Text passage:
* * *

The Future Burden of CKD in the United States: A Simulation Model for the CDC CKD Initiative

Published:November 25, 2014DOI:


      Awareness of chronic kidney disease (CKD), defined by kidney damage or reduced glomerular filtration rate, remains low in the United States, and few estimates of its future burden exist.

      Study Design

      We used the CKD Health Policy Model to simulate the residual lifetime incidence of CKD and project the prevalence of CKD in 2020 and 2030. The simulation sample was based on nationally representative data from the 1999 to 2010 National Health and Nutrition Examination Surveys.

      Setting & Population

      Current US population.

      Model, Perspective, & Timeline

      Simulation model following up individuals from current age through death or age 90 years.


      Residual lifetime incidence represents the projected percentage of persons who will develop new CKD during their lifetimes. Future prevalence is projected for 2020 and 2030.

* * *

Dataset content:

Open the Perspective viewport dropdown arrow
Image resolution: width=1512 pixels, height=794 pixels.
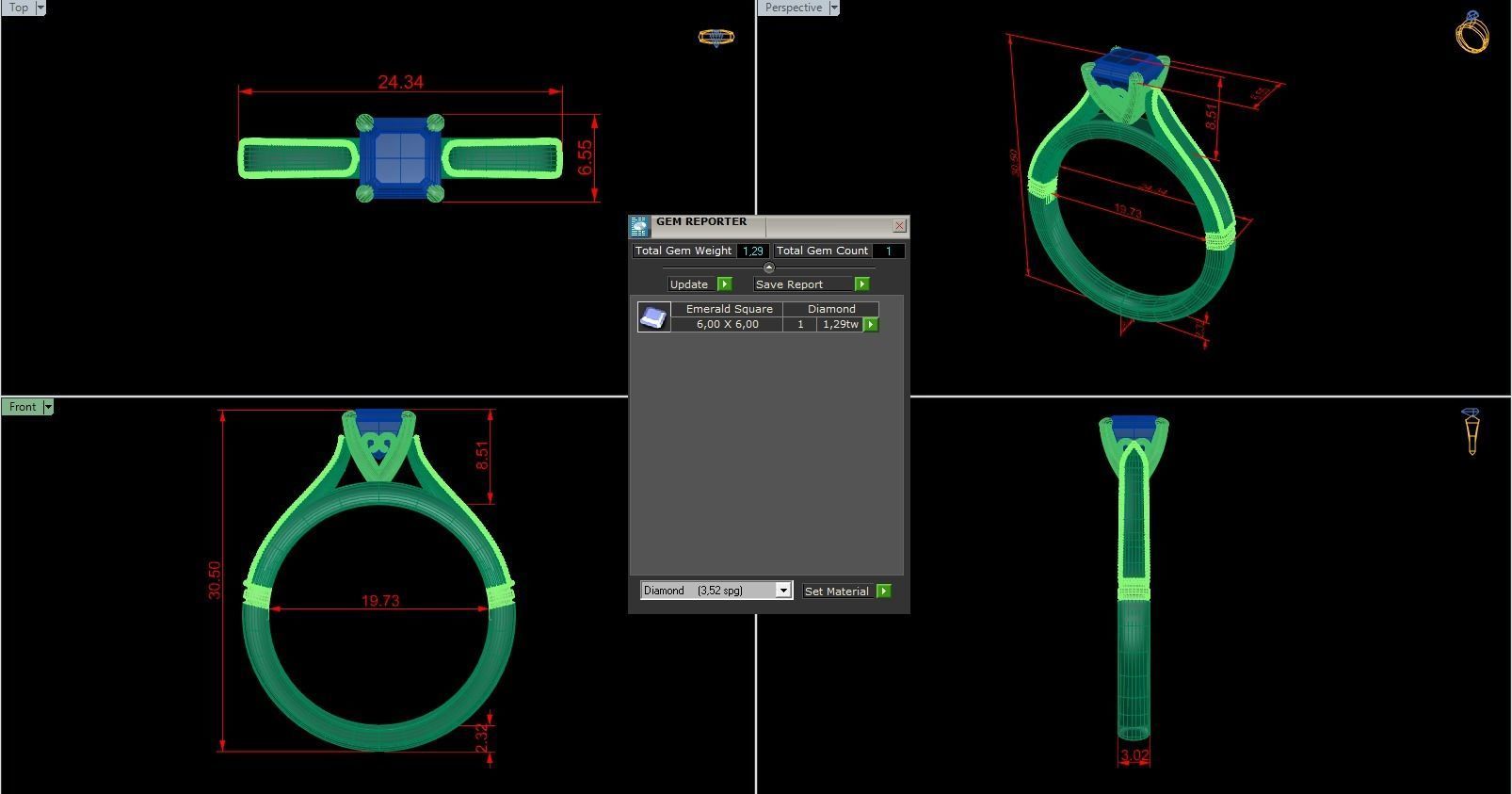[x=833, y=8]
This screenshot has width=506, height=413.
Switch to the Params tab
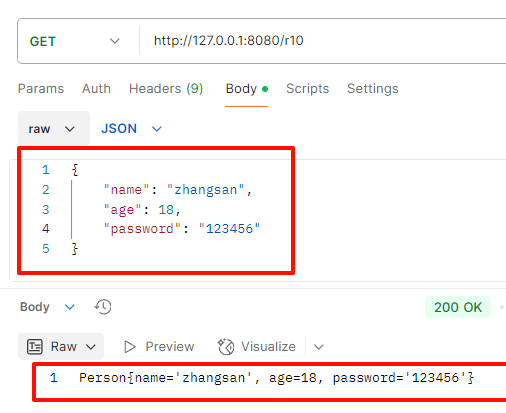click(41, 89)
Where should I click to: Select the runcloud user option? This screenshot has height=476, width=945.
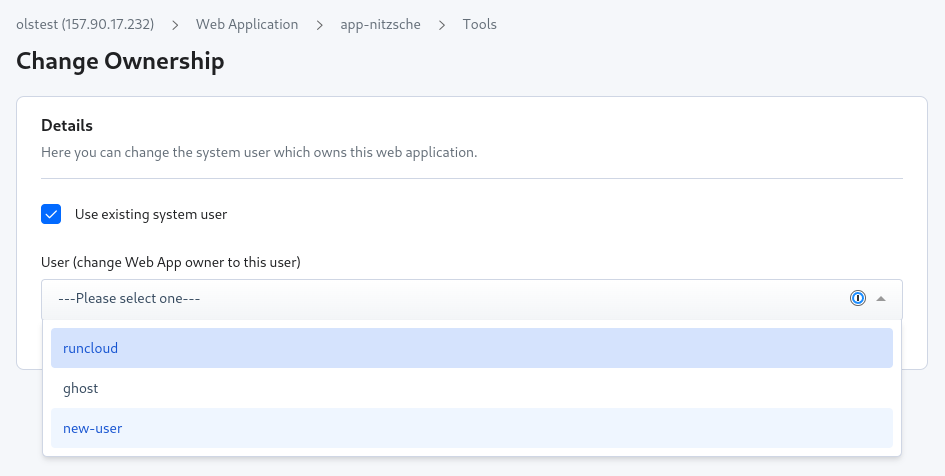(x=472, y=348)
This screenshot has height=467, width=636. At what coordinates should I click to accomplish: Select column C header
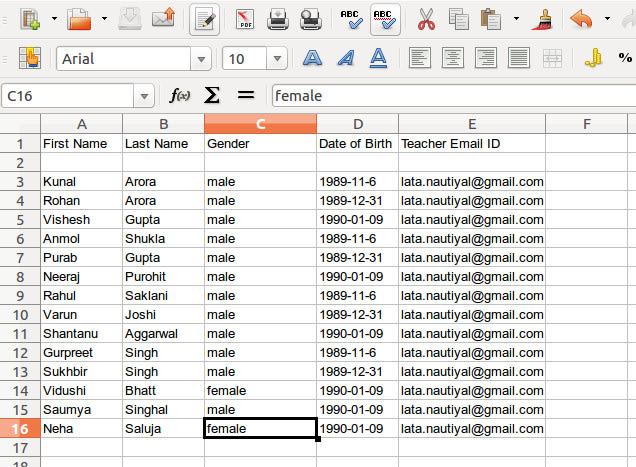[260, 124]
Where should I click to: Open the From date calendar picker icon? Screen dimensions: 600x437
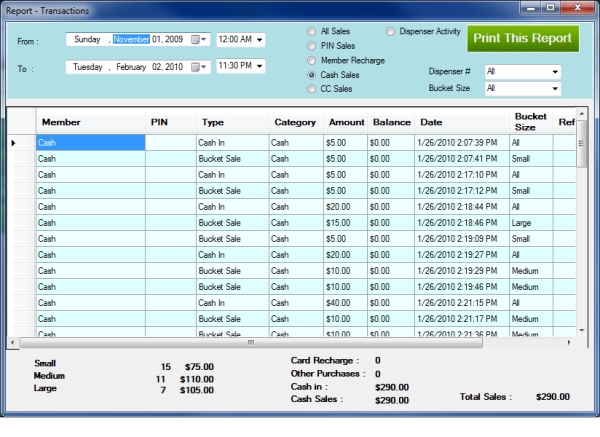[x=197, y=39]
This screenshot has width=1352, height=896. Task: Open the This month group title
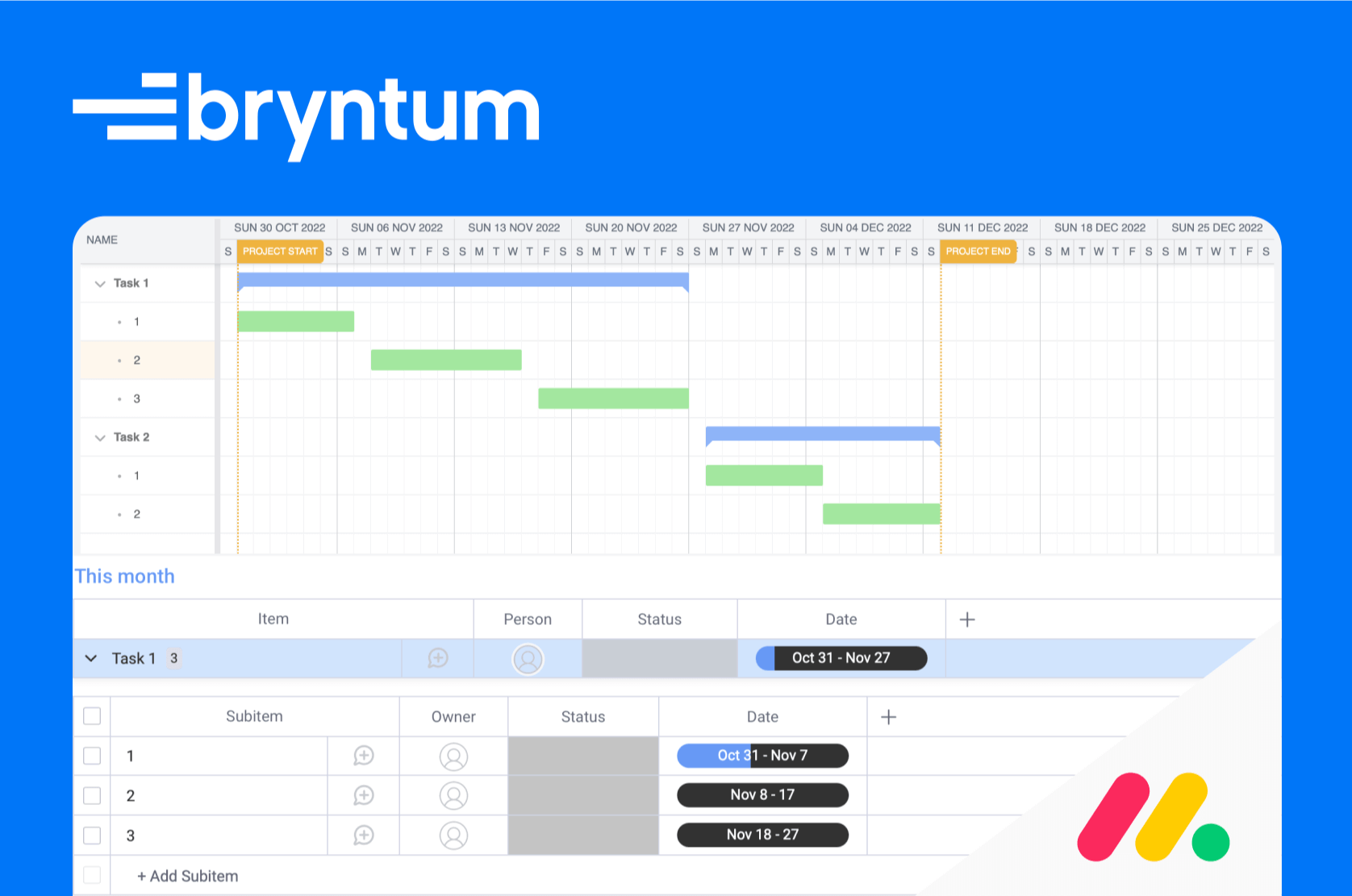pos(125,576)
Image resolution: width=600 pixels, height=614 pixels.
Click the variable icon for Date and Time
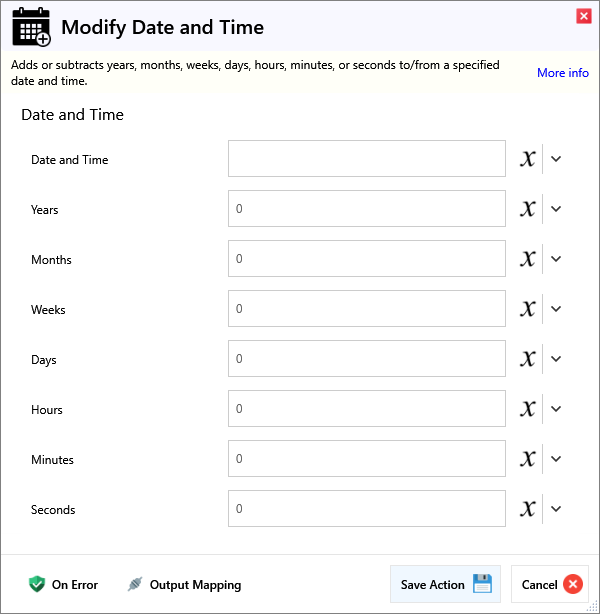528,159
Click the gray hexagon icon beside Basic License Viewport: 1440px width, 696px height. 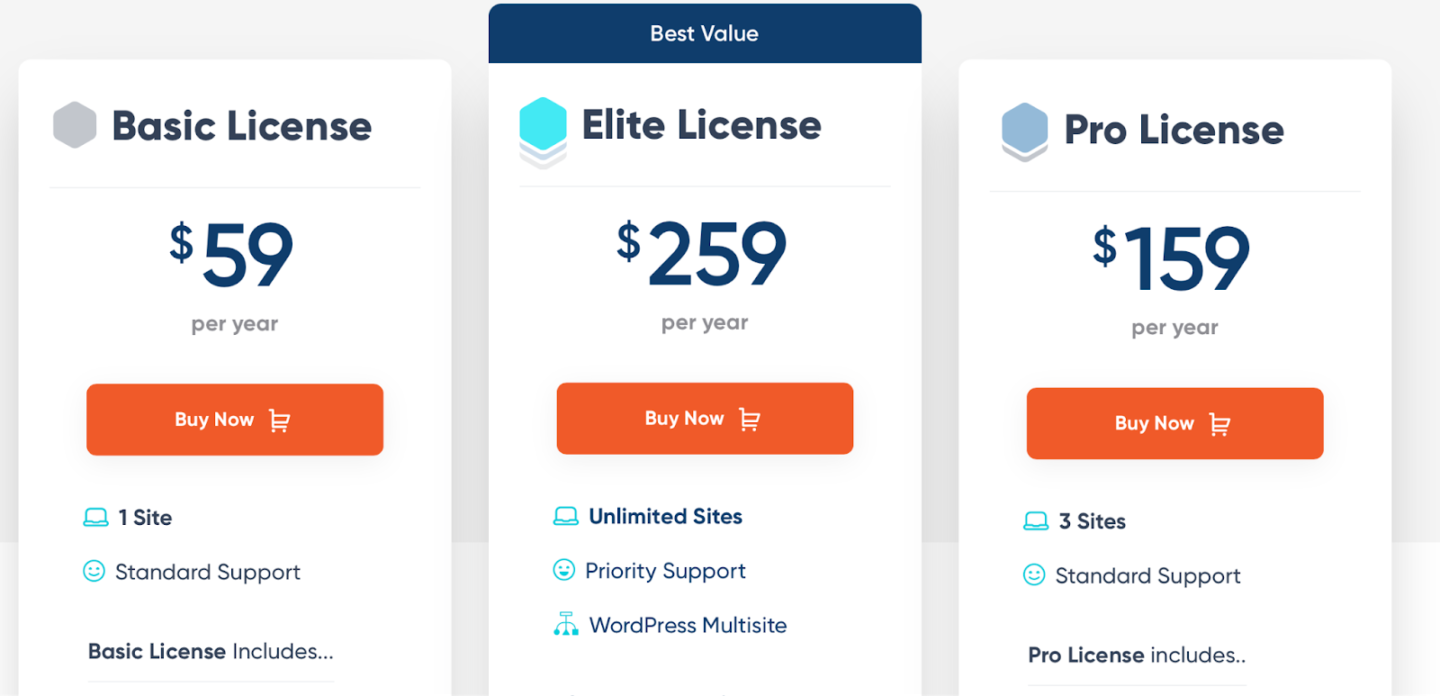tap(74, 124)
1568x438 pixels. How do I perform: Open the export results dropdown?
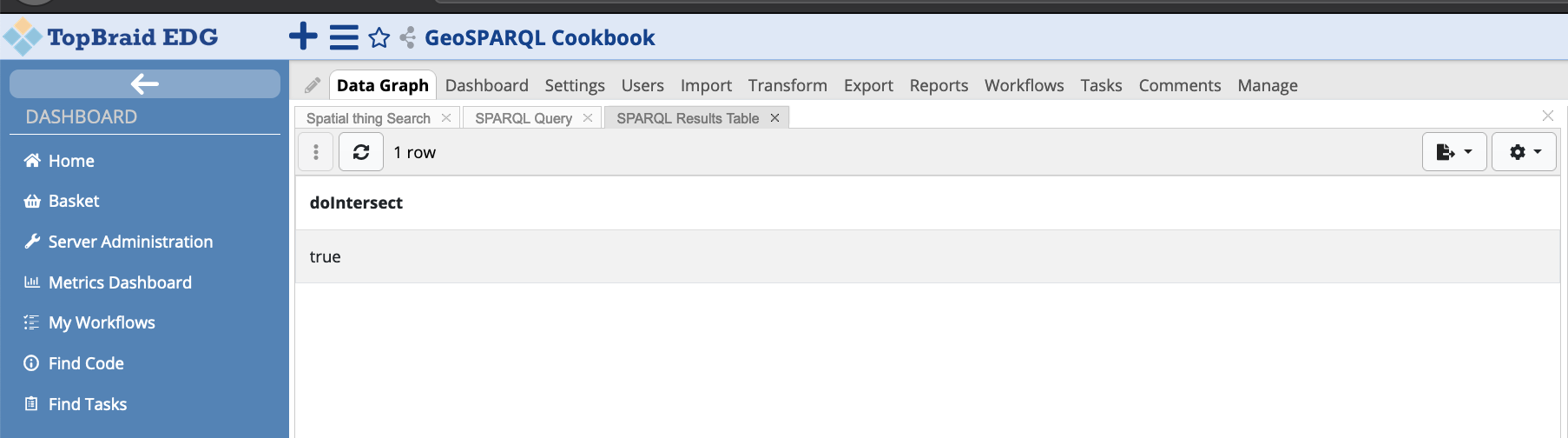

* * *

Action item A:
Print the passage from the CKD abstract above, starting with "We used the" and going on through "for 2020 and 2030.".
Action item B:
In the CKD abstract above, list every section heading that stands on its own line below the title.

Answer box A:
We used the CKD Health Policy Model to simulate the residual lifetime incidence of CKD and project the prevalence of CKD in 2020 and 2030. The simulation sample was based on nationally representative data from the 1999 to 2010 National Health and Nutrition Examination Surveys.

      Setting & Population

      Current US population.

      Model, Perspective, & Timeline

      Simulation model following up individuals from current age through death or age 90 years.


      Residual lifetime incidence represents the projected percentage of persons who will develop new CKD during their lifetimes. Future prevalence is projected for 2020 and 2030.

Answer box B:
Study Design
Setting & Population
Model, Perspective, & Timeline